MediaCloud
Overview
Media Cloud is a project that tracks news content comprehensively – providing open, free, and flexible tools. This will allow unprecedented quantitative analysis of media trends. For instance, some of our driving questions are:
- Do bloggers introduce storylines into mainstream media or the other way around?
- What parts of the world are being covered or ignored by different media sources?
- Where do stories begin?
- How are competing terms for the same event used in different publications?
- Can we characterize the overall mix of coverage for a given source?
- How do patterns differ between local and national news coverage?
- Can we track news cycles for specific issues?
- Do online comments shape the news?
The main site for Media Cloud is http://www.mediacloud.org. There, you can see some simple visualizations generated out of our system, but the project is under very active development and there is much more under the hood. Applicants are encouraged to examine the source forge project page and subversion repository.
Ideas
Multi-language Support
Our system was originally designed to work with English language sources. We have since done significant work to internationalize the code (internally everything is stored in UTF-8). We currently have some support for Russian. But we would be very interested in projects to extend Media Cloud to support other languages. This would likely require the student to have fluency or at least proficiency in the language they wanted to add support for. Among other things this would involve adding support for stemming and stop words for the additional languages.
Get News Stories
We currently have a perl script that acts as a crawler of all news stories. It works by checking the relevant RSS feeds for new stories, requesting the page, and (if necessary) programmatically determining what the "next page" link is and requesting each additional page. It is working fairly well in most cases, but with an arbitrary number of new feeds and sites, you can imagine that it sometimes breaks down. There are various ways in which the crawler could be improved, including better fault tolerance, error reporting, and paging. The paging ("next page" detection) is a particularly interesting -- and more generalizable -- computer science problem.
Extract Story Text
We think that this part of the system is particularly interesting. The problem could be stated as: "given an arbitrary web page believed to contain a news story, how do you identify the body text of that news story while ignoring all other text?" We have a decent solution using an approach based on HTML density and statistical frequency of a variety of other custom-defined factors. We have built a substantial testing corpus of pages in which a human has specified the correct outcome. Building a better algorithm involves making changes to our algorithm and determining whether those changes generate a higher rate of match without increasing false positives or false negatives. We are also interested in abandoning (or supplementing) our HTML density approach in favor of a neural network approach. It would be very exciting if such an approach would work, but we have not yet tried it.
This is another place in which the solution can be generalized to computer science applications in other domains.
Create Term List
We currently focus on extracting relevant terms from each story, as a way to determine semantic meaning. We primarily use the OpenCalais API. We currently only use the straight list of terms that Calais gives us, but in reality Calais has much more rich metadata about each term returned. There are a variety of ways we could make use of this data, and our tool would be much smarter if for example it knew whether a given term was a person, place, or event (in the simplest case).

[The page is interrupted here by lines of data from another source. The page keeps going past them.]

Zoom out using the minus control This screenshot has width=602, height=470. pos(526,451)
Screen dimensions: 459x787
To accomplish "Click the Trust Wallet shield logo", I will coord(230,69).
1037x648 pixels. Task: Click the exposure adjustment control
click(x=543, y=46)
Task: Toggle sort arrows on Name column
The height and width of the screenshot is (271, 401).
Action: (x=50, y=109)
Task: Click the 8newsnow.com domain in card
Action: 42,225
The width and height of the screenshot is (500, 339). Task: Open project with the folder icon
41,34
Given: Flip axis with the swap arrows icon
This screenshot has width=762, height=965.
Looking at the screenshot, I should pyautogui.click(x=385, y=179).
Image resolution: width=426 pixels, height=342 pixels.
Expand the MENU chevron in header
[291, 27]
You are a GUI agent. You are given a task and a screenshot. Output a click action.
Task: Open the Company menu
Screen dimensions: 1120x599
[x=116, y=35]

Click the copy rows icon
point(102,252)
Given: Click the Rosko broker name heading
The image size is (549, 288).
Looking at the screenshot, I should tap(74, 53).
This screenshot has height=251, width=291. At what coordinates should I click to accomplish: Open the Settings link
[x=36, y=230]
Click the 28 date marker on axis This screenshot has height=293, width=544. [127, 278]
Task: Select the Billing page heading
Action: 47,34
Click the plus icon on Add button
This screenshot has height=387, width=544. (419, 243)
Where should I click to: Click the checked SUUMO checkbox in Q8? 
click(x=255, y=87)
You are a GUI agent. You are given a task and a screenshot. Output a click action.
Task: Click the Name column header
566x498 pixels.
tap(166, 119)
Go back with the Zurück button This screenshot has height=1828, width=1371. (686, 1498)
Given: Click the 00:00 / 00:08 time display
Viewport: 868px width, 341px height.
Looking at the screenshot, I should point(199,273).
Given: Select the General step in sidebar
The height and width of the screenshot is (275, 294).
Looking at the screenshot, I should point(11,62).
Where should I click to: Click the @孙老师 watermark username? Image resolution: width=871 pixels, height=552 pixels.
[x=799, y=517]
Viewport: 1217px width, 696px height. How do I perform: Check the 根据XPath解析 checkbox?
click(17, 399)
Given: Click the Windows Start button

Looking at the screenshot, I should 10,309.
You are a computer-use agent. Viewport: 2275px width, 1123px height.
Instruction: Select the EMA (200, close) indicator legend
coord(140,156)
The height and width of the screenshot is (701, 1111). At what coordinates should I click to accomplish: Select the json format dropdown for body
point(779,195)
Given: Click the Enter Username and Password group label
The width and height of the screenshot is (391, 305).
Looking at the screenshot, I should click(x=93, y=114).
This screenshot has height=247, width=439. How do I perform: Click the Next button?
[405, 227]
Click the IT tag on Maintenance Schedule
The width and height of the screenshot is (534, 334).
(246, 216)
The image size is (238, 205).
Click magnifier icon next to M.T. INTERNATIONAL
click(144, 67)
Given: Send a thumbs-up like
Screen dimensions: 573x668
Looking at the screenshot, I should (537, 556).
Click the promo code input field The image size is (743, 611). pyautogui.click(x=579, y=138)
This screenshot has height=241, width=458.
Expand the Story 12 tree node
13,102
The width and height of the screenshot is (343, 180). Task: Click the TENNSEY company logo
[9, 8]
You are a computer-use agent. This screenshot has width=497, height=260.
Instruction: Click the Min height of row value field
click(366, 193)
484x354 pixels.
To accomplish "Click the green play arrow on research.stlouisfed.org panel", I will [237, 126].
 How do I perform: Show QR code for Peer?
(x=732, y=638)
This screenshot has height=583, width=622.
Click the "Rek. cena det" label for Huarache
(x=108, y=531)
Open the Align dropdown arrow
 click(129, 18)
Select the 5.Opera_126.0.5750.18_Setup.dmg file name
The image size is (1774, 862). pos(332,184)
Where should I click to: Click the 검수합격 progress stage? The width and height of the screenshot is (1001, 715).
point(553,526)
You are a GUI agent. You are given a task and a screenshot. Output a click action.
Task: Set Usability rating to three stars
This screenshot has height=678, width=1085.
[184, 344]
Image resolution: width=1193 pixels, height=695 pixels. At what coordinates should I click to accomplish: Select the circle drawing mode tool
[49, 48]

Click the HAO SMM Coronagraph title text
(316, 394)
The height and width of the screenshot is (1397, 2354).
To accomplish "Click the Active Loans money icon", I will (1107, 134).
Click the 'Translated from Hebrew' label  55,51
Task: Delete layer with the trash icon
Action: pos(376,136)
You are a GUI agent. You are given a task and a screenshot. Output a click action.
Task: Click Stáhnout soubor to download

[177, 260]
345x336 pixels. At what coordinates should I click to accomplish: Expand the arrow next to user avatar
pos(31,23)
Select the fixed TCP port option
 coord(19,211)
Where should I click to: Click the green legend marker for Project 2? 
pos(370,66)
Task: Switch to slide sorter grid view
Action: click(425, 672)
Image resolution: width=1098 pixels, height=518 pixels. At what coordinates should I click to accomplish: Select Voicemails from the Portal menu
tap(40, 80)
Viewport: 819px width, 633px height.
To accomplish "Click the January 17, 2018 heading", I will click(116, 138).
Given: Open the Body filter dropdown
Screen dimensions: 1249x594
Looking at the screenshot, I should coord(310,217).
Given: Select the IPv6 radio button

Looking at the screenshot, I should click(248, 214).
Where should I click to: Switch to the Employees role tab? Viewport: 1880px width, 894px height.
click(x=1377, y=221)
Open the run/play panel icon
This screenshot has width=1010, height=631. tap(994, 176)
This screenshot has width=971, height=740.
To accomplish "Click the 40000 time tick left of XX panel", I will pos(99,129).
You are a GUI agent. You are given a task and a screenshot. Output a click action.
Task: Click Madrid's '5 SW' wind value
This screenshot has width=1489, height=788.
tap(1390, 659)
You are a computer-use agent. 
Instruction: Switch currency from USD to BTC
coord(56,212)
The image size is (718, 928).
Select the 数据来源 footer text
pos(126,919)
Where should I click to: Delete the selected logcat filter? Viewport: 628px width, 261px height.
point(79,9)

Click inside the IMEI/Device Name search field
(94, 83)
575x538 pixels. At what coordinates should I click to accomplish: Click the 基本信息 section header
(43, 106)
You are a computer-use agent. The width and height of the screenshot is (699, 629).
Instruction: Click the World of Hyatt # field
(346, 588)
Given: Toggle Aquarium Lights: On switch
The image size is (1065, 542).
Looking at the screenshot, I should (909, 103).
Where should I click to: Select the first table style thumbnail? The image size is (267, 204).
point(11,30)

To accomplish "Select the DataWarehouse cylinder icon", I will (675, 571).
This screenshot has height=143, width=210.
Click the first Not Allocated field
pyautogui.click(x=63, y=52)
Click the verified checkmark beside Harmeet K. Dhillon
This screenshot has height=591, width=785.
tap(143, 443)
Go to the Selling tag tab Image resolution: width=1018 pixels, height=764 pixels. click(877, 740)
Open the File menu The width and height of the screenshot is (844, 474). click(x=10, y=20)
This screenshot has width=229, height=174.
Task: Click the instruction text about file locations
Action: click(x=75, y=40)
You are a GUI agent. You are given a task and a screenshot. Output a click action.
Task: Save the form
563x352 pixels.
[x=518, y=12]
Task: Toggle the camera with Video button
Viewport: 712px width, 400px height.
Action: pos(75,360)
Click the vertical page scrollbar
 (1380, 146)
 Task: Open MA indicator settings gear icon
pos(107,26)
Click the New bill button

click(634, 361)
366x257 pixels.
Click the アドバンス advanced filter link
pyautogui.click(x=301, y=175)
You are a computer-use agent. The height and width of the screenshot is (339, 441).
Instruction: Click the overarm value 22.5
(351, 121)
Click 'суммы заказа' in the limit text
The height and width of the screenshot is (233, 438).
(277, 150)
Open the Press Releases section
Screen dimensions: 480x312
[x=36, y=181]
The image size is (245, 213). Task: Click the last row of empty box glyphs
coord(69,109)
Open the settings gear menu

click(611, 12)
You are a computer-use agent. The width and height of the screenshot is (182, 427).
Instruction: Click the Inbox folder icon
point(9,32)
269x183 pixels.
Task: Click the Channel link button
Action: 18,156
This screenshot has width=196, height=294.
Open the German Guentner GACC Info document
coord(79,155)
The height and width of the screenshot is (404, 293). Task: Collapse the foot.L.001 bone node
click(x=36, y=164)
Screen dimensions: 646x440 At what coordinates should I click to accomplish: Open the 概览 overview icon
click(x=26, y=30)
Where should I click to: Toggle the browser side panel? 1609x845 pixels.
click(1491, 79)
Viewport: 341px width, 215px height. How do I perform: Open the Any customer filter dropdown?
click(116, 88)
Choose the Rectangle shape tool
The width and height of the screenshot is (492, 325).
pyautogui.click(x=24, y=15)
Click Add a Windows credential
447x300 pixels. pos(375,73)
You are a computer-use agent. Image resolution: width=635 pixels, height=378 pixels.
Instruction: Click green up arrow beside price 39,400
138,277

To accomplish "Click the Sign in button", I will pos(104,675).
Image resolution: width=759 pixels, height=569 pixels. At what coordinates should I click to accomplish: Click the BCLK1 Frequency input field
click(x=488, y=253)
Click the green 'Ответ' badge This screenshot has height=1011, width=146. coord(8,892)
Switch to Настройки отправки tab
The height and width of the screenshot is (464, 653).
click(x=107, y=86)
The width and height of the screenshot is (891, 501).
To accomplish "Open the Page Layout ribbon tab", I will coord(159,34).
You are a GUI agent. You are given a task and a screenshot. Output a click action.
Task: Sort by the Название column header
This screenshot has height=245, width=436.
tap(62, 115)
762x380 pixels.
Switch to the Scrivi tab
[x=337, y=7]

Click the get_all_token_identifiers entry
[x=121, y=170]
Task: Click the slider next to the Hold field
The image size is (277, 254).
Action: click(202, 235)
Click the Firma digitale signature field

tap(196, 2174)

Likewise, we want to experiment with alternative term extraction algorithms or engines. We have one simple vocab-matching algorithm, but there are quite a few other approaches that one could take. We also have not yet experimented with the Yahoo Term Extraction API, although it looks promising.
Another idea here is to develop clustering or dynamic topic identification algorithms based on more sophisticated analysis such as Statistically Improbably Phrases
Allow Rich Queries
We have terabytes of data and millions of archived stories. How can we construct queries that work efficiently on this data set and generate interesting and compelling results? For instance, we are currently experimenting with time-sequence analysis of different terms across different media sources (see, for instance, our experimental charts of coverage of the bailout. How would we go about visualizing some of these questions with the data we have? We currently use the Google Visualizations API to actually generate our charts.
The other idea in this area is to help us develop a rich API to allow others to access our data. This is a high priority for us, but we need help. If you worked with us in this area, you would have quite a bit of latitude to help us define the queries, language, etc.